U.S. Court of Appeals for the Sixth Circuit, 2007

Juan Martinez-Marroquin v. Alberto R. Gonzales, Attorney General

Juan Martinez-Marroquin v. Alberto R. Gonzales, Attorney General
U.S. Court of Appeals for the Sixth Circuit · Decided June 4, 2007 · Gibbons, Cook, Cleland
489 F.3d 778; 2007 U.S. App. LEXIS 12845; 2007 WL 1582955 (Federal Reporter, Third Series)

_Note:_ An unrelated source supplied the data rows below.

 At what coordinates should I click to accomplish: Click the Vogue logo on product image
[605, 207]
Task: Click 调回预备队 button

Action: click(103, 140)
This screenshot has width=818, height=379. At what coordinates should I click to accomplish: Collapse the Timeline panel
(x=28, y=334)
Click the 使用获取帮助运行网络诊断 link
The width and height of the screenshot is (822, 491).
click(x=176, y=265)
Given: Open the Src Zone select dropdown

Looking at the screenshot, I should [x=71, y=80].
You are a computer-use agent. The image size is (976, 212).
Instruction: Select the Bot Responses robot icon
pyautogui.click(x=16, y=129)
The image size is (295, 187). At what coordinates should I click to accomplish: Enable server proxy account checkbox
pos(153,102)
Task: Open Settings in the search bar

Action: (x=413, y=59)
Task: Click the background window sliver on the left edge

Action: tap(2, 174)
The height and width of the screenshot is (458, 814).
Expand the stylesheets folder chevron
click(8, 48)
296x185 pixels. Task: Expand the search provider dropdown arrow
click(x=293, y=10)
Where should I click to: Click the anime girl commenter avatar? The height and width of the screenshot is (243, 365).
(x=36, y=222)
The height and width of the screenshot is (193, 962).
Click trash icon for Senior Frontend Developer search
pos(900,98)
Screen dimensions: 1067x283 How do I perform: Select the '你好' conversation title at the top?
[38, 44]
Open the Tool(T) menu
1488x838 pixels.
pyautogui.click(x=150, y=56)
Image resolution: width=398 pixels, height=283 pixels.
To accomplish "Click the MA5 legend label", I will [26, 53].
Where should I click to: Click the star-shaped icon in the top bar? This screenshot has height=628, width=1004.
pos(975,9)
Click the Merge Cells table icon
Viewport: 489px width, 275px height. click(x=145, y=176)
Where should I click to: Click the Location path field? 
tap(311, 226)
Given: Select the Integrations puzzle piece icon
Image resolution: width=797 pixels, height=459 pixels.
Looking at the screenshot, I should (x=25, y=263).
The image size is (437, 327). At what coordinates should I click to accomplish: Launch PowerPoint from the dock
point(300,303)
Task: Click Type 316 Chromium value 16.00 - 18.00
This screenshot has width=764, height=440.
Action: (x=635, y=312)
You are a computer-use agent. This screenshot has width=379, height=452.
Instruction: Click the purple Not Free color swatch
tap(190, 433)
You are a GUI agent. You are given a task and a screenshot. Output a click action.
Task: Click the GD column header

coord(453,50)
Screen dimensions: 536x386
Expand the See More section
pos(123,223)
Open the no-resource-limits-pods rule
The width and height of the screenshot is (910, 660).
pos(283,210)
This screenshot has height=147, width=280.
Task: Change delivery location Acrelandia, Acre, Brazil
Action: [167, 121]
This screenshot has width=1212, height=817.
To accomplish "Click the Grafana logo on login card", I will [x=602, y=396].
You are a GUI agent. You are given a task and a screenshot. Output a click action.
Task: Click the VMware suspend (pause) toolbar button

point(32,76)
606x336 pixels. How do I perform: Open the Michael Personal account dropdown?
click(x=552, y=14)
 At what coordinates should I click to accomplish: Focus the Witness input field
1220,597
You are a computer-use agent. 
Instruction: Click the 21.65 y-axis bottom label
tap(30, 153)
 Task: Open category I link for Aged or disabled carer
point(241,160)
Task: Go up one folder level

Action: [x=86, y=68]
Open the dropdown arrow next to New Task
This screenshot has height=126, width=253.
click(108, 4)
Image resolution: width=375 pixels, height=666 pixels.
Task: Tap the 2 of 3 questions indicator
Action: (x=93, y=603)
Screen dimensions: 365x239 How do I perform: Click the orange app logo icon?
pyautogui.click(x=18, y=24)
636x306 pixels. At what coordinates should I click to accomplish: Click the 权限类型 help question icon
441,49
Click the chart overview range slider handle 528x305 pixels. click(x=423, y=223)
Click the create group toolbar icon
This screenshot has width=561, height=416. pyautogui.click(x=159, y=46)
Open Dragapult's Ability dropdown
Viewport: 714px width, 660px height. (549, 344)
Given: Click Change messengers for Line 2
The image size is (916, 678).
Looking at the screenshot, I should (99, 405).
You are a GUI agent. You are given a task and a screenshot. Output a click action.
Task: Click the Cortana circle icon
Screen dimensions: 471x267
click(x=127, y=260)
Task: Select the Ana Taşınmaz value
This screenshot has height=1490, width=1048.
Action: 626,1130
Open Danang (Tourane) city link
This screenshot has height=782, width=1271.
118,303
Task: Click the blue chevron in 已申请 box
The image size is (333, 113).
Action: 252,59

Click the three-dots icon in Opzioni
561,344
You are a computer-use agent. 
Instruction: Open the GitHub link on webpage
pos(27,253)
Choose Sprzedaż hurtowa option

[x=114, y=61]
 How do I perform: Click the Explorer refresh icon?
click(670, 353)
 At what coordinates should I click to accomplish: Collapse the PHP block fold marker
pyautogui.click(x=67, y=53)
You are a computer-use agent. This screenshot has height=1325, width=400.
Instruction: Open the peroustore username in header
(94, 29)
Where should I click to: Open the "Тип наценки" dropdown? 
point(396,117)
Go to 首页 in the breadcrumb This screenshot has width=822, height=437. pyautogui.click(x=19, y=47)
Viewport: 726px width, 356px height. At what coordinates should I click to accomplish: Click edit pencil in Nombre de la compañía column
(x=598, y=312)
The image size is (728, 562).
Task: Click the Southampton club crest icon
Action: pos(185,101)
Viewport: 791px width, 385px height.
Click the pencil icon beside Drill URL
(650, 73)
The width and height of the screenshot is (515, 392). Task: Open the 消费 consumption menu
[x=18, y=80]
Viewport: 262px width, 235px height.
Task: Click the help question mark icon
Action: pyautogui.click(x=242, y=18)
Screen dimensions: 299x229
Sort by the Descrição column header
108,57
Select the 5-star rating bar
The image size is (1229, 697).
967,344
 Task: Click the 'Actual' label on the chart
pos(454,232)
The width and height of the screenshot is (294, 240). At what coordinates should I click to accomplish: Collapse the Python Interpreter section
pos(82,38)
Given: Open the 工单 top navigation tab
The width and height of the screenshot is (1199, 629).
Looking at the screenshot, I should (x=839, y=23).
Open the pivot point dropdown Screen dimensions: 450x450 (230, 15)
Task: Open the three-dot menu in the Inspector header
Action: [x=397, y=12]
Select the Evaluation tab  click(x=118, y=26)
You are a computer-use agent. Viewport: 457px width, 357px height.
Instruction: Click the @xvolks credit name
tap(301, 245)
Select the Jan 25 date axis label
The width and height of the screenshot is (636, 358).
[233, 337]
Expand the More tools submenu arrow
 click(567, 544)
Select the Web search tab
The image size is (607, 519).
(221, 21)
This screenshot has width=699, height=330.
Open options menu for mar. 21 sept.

Juan Martinez-Marroquin v. Alberto R. Gonzales, Attorney General

Opinion

ORDER

The petitioner seeks judicial review of a decision of the Board of Immigration Appeals (“BIA”) denying his motion to reopen his removal proceedings and rescind an immigration judge’s in absentia order of removal. The petitioner’s proof brief was filed on March 26, 2007. The respondent now moves to remand this case to the BIA to consider the issue of whether the petitioner carried his burden to demonstrate that the in absentia order of removal should be rescinded pursuant to 8 U.S.C. § 1229a(b)(5)(C)(ii) because he did not receive notice of the removal hearing. The petitioner does not oppose the motion.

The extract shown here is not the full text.